RESENHA DE "ESTAS VERDADES", DE JILL LEPORE

Barack Obama foi eleito presidente dos Estados Unidos, em 2008, utilizando-se de um slogan que ganhou fama mundial: “Change”. Nem durante a campanha eleitoral e tampouco no decorrer de seus dois mandatos foi possível entender com clareza qual seria essa mudança. Em 2016, Donald Trump conseguiu ser muito mais explícito ao prometer que tornaria a América grandiosa novamente. O empresário e apresentador de TV optou pelo resgate de valores do passado estadunidense para atingir em cheio ― e com sucesso ― o cidadão insatisfeito com o presente incerto deste início de século 21. Após oito anos de ações abstratas do governo Obama, seu sucessor não se furtou em propor uma série de políticas xenófobas, segregacionistas e protecionistas para chegar à Casa Branca.  

Desde o primeiro dia de seu mandato, pairaram sobre Trump nuvens de ameaças à democracia dos Estados Unidos.
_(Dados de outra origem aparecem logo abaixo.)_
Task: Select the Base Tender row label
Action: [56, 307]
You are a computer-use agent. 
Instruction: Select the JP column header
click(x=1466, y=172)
Seu desastroso adeus ― marcado pela tentativa de autogolpe em 6 de janeiro de 2021 e pelas centenas de milhares de mortos durante a pandemia da Covid-19 ― confirmou esse temor e evidenciou que os valores do passado resgatados pela extrema-direita do país devem permanecer somente nos livros de História.

“Estas verdades”, de Jill Lepore, tenta jogar alguma luz a esse debate a respeito da influência do passado estadunidense sobre os rumos da política contemporânea do país. Historiadora e professora da Universidade de Harvard, ela se propõe a contar a história da formação dos Estados Unidos tendo a política como enfoque, abrindo mão, por exemplo, de se aprofundar em documentos militares e diplomáticos. Seu objetivo é muito claro desde o princípio: fazer de sua obra uma explicação sobre a natureza do passado. 

De Cristóvão Colombo à eleição de Trump, Lepore disseca atrocidades como a escravidão e o extermínio dos povos indígenas originários, mas também dedica grande espaço em seu texto para o que ela chama de “decência e esperança, prosperidade e ambição”, além da “criatividade e beleza” contidas na história dos Estados Unidos. As “verdades” do título, segundo a autora, são a base de sustentação do “experimento americano” elaborado por Thomas Jefferson, constituído por três ideias políticas: igualdade, direitos naturais e soberania do povo. Em um dos rascunhos da Declaração de Independência, Jefferson, que viria a ser o terceiro presidente do país, escreveu: “Consideramos estas verdades sagradas e inegáveis”. 

Em certo trecho do livro, Lepore defende que a fundação dos EUA está diretamente ligada à forma como a História passou a ser estudada em meados do século 18. A partir daquele momento, o trabalho do historiador passou a ser compreendido como uma forma de investigação ― e, para tanto, passaria a ser imprescindível reunir evidências passíveis de contestação. Segundo a autora, essa inovação surgia de um esforço para deixar a História e a fé em lados opostos da sociedade. Jefferson e os outros “pais fundadores” dos Estados Unidos não exigiam o abandono de nenhum tipo de crença e das verdades oferecidas pela religião, mas propunham um experimento no qual o passado deveria sempre ser submetido ao ceticismo. Eis aí um resgate adequado para os duros anos que Joe Biden terá pela frente.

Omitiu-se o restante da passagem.